Data records:

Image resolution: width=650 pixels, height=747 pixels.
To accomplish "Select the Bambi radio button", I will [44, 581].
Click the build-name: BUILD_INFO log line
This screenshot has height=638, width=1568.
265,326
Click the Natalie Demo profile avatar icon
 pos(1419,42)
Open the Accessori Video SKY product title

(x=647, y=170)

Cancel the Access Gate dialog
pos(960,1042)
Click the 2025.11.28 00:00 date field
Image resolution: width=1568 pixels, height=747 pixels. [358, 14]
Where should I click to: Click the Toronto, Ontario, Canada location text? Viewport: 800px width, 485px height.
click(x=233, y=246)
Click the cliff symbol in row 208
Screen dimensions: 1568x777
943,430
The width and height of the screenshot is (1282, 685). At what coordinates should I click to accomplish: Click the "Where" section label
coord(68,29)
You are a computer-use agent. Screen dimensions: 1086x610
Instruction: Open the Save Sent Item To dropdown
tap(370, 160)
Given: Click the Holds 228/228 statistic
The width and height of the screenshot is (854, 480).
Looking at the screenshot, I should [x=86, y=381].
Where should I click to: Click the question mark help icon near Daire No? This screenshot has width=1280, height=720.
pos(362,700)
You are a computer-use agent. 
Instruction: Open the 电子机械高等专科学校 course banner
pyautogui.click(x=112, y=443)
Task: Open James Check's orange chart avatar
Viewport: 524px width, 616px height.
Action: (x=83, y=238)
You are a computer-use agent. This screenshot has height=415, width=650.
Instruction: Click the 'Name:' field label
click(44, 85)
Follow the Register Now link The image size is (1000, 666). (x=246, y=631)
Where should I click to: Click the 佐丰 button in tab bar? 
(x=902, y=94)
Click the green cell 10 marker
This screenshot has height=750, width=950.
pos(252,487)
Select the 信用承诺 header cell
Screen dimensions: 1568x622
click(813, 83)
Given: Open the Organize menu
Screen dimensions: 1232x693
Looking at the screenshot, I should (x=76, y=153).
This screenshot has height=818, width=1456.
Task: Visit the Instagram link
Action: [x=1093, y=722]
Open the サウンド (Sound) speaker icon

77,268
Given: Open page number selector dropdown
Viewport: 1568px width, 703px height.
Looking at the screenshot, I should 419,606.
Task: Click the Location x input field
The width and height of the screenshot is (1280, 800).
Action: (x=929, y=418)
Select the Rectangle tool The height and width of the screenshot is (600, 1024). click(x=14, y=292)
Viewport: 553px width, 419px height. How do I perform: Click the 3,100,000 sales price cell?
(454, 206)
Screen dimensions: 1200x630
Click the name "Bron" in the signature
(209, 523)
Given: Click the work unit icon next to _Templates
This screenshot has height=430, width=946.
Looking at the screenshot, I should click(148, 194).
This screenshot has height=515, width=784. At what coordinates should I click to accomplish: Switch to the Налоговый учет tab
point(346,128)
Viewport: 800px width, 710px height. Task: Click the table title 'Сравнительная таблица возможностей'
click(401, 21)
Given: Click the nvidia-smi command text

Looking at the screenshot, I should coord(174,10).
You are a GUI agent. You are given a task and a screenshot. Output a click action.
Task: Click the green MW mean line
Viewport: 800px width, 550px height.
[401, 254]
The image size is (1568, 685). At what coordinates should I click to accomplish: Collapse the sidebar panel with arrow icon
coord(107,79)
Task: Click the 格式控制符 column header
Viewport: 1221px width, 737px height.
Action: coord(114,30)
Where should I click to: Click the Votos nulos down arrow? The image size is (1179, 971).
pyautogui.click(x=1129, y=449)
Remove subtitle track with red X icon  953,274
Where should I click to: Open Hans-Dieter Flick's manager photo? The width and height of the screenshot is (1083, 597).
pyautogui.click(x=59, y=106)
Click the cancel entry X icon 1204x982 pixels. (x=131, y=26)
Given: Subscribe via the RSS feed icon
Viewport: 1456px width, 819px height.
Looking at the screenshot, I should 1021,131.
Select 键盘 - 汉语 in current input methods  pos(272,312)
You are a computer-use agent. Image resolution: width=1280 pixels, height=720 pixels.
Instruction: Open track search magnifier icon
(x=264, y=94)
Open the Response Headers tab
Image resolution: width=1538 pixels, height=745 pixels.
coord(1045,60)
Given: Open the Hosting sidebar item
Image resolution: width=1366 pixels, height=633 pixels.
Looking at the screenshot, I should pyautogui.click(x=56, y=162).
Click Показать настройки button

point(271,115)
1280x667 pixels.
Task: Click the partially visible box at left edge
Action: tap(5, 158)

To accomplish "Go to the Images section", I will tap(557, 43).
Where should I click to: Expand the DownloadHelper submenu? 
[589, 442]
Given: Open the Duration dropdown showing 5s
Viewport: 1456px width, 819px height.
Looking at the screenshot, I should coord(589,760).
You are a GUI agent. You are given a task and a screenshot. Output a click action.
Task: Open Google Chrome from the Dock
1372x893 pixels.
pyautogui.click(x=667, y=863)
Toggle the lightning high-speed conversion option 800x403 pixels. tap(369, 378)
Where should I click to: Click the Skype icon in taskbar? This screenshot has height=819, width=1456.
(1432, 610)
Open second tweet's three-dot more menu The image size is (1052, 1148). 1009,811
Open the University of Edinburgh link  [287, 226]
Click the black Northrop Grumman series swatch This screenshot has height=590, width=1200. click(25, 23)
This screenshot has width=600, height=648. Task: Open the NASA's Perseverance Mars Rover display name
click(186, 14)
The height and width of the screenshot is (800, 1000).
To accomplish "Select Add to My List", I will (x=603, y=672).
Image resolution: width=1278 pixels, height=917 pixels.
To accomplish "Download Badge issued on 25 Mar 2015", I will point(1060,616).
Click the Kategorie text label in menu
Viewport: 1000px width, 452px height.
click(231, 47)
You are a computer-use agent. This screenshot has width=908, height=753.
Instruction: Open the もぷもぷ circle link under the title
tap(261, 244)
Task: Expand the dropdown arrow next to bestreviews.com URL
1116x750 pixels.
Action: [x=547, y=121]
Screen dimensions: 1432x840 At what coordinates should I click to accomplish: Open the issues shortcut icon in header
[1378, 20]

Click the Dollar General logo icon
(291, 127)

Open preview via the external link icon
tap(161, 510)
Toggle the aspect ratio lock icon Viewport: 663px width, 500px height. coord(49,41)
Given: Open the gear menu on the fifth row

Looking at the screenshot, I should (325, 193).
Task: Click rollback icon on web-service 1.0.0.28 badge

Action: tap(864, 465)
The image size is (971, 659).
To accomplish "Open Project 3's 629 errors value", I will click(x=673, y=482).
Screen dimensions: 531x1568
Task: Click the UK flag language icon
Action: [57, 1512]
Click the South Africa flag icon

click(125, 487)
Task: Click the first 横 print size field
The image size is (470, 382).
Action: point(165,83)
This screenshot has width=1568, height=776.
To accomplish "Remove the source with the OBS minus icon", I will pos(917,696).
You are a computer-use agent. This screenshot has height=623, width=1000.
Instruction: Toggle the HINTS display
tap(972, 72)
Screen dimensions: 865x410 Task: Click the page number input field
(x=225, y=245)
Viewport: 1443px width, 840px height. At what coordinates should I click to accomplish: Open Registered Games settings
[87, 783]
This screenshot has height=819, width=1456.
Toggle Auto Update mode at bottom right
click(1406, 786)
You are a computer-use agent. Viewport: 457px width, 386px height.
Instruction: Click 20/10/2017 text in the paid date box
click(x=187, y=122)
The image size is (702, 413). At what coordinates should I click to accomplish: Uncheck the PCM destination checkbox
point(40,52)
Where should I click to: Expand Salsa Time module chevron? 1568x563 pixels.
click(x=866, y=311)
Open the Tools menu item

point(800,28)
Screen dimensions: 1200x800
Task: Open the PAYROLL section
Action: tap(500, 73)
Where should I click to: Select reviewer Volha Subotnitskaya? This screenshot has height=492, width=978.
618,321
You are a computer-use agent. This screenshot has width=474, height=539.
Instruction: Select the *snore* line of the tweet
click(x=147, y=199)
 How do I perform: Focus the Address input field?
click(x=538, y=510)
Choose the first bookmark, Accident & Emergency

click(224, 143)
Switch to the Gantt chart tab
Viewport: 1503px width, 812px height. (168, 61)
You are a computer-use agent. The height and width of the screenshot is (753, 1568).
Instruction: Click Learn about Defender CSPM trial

**Directions**
List each line in the data above that contains the word "next", copying every such line in full.

**Output for this task**
Given: Click the work unit icon next to _Templates
Task: Expand the dropdown arrow next to bestreviews.com URL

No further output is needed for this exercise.